The top three triggers for a person to want to donate blood?

1) Desire to help others

2) Family member or loved one who’s received blood

3) The idea that one day they too may need a transfusion, so give while you can.

I also researched donor media preferences which directed the marketing and advertising strategy towards local press and radio advertising as well as new online communities where our now donors frequented.

Adding social media into the marketing mix here at IBTS allowed SurveyMonkey to play an even bigger role in our interactions with donors. We used their platform to run quizzes and competitions during the World Health Organization‘s World Blood Donor Day celebrations and to reach an online audience which we wanted to grow and nurture. In addition, we ran a blood group awareness survey and results showed that 9 out of 10 donors claim to know their blood type. This disproved our anecdotal evidence where our clinical staff had claimed that ‘most’ donors do not know their type. It just goes to show–you never know until you ask!

Where to next

As a 30-time blood donor, my passion for blood donation and the study of donor behavior is about to take me on a journey to Bhutan, a country which prides itself on having an official Gross National Product of Happiness. They have a modest voluntary blood donation service there with very modern fitted clinics. My volunteer work with this blood service will include a study I’ll embark on thanks to SurveyMonkey.

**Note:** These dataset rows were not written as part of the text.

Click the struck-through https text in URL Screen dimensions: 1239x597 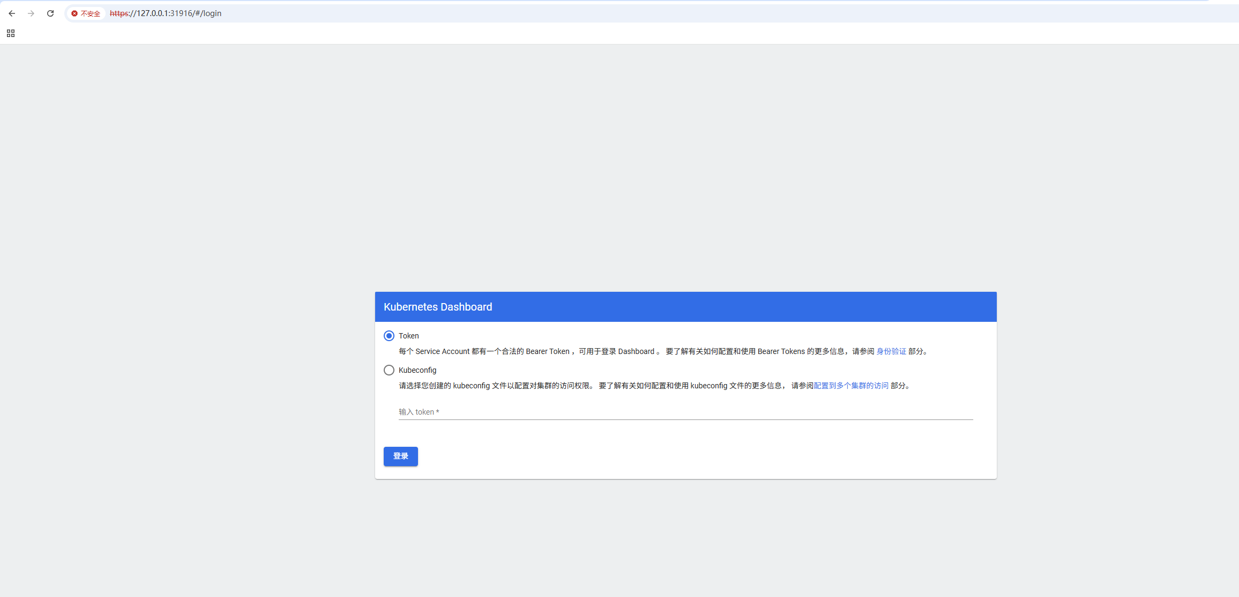[x=119, y=13]
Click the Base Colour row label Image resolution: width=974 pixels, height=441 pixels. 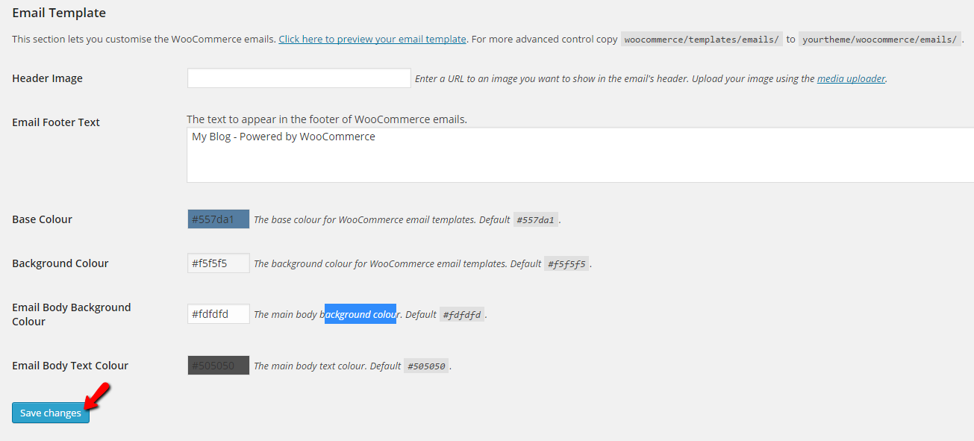pos(42,219)
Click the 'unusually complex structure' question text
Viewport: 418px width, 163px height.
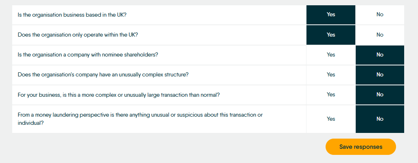103,75
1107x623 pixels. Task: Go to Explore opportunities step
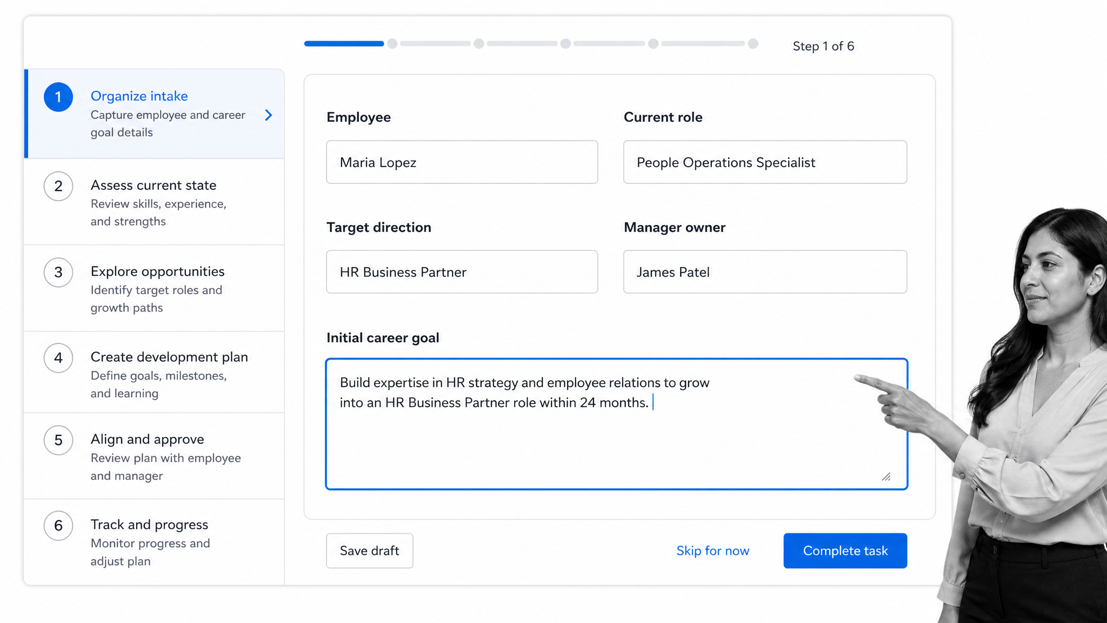coord(154,288)
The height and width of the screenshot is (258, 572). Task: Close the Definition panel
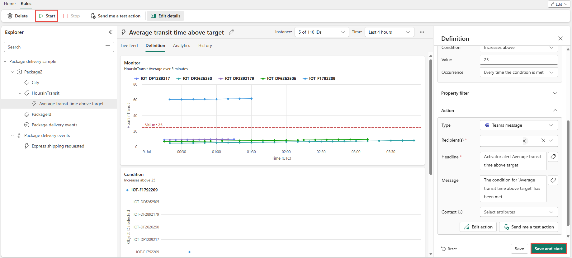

My research will focus on current donors at the clinic and I’ll be meeting non-donors out in the capital city of Thimpu to capture their motivations on giving blood as well as learn about the current barriers to blood donation. I’ll be seeking insights into donor behavior and loyalty as well as testing some myths, fears and fiction related to this life-saving activity. The findings of my research will be the basis of a new donor recruitment campaign for the IBTS including promotional materials and advertising messaging with the goal of breaking down the barriers to saving lives.

It is now widely accepted that that first blood donation is born out of the desire to help others. This changes when someone become a lifelong loyal blood donor. It then becomes more a case of benevolence, where the donor is doing something to feel good about themselves. It will be interesting to examine these behaviors in a country where happiness is truly part of everything they do. Can giving blood make you happy? I certainly think so.